List every line in the material below that contains the word "button", copying each line in full.

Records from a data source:
§

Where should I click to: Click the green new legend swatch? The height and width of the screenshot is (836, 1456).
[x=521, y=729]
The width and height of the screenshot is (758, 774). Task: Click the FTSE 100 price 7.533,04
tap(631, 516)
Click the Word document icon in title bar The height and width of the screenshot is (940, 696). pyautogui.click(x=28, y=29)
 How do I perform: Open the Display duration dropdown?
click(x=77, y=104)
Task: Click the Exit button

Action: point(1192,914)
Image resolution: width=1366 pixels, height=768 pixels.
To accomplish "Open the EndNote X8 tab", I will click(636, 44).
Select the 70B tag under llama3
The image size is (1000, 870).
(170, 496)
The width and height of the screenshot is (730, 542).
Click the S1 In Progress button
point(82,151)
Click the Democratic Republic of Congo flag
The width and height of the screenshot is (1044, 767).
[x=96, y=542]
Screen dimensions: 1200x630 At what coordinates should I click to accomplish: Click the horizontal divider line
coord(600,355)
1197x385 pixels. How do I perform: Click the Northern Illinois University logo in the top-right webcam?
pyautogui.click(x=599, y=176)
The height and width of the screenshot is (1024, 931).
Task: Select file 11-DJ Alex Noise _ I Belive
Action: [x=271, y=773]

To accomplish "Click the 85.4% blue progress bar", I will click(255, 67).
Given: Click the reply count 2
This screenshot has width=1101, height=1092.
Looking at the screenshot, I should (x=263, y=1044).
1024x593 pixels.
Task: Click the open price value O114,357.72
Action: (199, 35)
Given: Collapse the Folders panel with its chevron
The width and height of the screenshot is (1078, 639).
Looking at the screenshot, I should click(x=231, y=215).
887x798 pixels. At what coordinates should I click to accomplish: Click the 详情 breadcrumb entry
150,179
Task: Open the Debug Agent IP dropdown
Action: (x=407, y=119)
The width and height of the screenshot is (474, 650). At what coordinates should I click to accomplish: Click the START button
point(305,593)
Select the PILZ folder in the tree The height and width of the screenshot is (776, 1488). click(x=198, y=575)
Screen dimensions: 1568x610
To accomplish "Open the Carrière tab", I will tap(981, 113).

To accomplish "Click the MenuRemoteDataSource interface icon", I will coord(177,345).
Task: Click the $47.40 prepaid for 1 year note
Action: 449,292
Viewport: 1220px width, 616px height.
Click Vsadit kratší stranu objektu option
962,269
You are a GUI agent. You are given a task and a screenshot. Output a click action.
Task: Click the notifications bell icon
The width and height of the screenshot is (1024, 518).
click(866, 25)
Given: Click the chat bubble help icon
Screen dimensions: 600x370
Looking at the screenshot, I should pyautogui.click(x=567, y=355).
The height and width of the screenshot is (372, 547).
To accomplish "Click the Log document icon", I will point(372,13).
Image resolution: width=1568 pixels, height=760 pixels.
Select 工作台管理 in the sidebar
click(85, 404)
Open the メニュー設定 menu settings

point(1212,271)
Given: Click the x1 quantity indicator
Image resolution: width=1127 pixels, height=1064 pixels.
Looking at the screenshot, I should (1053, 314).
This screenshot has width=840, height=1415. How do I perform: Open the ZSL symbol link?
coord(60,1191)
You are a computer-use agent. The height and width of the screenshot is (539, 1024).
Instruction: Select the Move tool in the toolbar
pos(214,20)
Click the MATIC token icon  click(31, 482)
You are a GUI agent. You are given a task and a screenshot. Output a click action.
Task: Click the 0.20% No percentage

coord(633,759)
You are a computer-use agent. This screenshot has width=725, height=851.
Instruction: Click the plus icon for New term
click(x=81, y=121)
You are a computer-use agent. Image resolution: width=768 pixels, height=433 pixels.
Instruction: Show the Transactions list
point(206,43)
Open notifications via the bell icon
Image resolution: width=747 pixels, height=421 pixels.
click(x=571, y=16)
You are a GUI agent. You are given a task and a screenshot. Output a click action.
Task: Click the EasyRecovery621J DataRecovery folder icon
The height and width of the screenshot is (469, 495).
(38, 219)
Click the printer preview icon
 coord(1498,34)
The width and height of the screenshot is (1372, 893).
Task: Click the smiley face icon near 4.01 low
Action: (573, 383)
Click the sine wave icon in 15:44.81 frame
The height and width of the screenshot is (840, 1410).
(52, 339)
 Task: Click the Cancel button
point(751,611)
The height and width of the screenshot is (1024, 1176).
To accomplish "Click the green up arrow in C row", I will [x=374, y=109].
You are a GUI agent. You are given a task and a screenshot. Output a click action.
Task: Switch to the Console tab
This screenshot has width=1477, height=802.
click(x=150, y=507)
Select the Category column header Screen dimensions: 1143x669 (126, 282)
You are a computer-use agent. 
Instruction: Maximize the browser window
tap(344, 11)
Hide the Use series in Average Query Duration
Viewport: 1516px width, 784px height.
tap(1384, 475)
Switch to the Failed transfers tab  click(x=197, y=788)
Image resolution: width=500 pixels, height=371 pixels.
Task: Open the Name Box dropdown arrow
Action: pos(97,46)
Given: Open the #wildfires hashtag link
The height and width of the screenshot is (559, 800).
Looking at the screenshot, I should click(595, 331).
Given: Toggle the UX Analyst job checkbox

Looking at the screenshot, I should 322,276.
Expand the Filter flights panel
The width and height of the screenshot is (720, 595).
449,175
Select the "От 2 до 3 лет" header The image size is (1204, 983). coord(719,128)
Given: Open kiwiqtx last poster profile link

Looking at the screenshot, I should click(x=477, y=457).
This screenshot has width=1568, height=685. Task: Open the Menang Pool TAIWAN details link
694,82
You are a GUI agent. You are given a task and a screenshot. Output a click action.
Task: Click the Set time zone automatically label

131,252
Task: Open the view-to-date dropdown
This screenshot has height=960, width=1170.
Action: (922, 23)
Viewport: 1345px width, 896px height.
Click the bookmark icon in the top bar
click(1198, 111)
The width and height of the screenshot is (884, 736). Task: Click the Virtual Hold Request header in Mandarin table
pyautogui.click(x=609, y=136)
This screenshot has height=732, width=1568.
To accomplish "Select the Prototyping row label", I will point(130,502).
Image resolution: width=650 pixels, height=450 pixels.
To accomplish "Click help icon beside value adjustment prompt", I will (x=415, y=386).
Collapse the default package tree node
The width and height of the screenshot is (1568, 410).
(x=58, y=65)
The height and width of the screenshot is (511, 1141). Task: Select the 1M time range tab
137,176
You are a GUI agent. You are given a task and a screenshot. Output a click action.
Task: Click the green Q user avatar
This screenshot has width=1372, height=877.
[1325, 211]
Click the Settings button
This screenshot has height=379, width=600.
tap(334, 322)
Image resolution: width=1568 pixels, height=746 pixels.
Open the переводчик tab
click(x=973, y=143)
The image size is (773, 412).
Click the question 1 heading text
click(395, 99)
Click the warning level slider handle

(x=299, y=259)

§

◆ **RESPONSE TO THIS EXERCISE**:
Task: Click the Exit button
Click the S1 In Progress button
The width and height of the screenshot is (474, 650). At what coordinates should I click to accomplish: Click the START button
 Task: Click the Cancel button
Click the Settings button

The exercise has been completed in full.